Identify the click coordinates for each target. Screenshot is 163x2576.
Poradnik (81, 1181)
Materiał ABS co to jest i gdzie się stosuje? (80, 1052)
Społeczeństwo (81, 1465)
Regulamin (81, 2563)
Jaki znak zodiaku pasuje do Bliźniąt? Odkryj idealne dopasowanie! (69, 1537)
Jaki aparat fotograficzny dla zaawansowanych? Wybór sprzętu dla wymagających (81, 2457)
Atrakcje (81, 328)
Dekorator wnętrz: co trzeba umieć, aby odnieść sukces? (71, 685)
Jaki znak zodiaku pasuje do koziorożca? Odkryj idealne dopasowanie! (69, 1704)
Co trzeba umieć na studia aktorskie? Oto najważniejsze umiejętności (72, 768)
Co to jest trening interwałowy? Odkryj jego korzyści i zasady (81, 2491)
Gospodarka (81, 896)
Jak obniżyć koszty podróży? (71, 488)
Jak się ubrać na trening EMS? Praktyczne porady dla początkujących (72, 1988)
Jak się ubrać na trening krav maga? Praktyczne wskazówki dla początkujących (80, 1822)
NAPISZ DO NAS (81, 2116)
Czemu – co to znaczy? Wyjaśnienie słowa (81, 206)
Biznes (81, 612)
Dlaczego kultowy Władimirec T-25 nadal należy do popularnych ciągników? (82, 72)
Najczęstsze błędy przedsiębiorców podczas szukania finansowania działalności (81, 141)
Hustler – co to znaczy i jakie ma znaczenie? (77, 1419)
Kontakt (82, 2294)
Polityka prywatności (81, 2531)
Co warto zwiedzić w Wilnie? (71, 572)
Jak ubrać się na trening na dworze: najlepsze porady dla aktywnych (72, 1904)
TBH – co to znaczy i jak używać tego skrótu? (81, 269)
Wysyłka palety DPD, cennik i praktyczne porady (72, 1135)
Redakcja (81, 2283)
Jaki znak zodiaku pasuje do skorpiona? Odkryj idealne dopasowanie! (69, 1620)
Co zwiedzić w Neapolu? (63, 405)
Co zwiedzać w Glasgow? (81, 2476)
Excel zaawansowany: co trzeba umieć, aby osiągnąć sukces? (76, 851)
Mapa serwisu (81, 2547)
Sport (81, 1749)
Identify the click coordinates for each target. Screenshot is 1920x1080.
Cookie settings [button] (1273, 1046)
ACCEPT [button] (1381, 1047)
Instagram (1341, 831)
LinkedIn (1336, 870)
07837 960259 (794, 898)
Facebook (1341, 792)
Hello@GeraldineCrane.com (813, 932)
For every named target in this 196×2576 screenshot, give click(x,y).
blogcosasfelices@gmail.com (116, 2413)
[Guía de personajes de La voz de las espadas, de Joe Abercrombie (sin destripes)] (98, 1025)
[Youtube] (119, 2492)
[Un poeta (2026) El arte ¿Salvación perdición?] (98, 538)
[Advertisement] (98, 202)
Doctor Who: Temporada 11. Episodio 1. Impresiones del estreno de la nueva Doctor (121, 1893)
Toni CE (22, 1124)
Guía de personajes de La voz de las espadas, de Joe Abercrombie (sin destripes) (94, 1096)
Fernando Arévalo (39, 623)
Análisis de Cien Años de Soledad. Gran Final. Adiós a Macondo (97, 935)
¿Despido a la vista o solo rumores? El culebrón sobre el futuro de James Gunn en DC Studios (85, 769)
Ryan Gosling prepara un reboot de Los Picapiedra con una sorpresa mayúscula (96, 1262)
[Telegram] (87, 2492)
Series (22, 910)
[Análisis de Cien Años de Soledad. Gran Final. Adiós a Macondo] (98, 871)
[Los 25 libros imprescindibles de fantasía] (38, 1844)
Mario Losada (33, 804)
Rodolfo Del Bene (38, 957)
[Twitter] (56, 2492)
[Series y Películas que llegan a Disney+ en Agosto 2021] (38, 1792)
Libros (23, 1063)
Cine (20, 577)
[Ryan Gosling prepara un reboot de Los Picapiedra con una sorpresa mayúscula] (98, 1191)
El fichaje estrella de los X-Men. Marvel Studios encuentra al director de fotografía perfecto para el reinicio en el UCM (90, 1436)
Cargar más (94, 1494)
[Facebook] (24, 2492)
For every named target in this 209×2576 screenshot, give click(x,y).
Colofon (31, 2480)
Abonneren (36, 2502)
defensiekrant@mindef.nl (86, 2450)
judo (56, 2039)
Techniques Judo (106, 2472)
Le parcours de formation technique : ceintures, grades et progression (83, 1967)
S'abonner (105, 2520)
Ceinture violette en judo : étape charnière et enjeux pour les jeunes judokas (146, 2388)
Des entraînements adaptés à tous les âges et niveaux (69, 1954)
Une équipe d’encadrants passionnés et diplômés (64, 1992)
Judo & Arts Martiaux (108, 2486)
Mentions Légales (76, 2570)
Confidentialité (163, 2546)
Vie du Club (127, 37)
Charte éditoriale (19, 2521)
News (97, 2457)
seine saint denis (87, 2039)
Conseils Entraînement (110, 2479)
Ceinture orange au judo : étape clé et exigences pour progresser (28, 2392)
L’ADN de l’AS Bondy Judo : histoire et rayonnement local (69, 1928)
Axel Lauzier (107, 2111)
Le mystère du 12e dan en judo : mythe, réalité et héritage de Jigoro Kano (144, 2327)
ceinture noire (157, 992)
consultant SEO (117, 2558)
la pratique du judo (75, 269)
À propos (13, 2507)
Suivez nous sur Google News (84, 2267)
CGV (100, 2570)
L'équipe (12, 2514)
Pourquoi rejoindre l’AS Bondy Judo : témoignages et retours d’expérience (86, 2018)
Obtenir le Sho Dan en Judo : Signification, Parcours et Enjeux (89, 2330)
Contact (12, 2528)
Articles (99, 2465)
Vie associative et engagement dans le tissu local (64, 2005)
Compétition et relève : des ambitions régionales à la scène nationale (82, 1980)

◆ ◆ ◆

Only lines containing the word "zwiedzić" should appear in the answer, and every such line from the records above must be there.

**Completed task**:
Co warto zwiedzić w Wilnie? (71, 572)
Co zwiedzić w Neapolu? (63, 405)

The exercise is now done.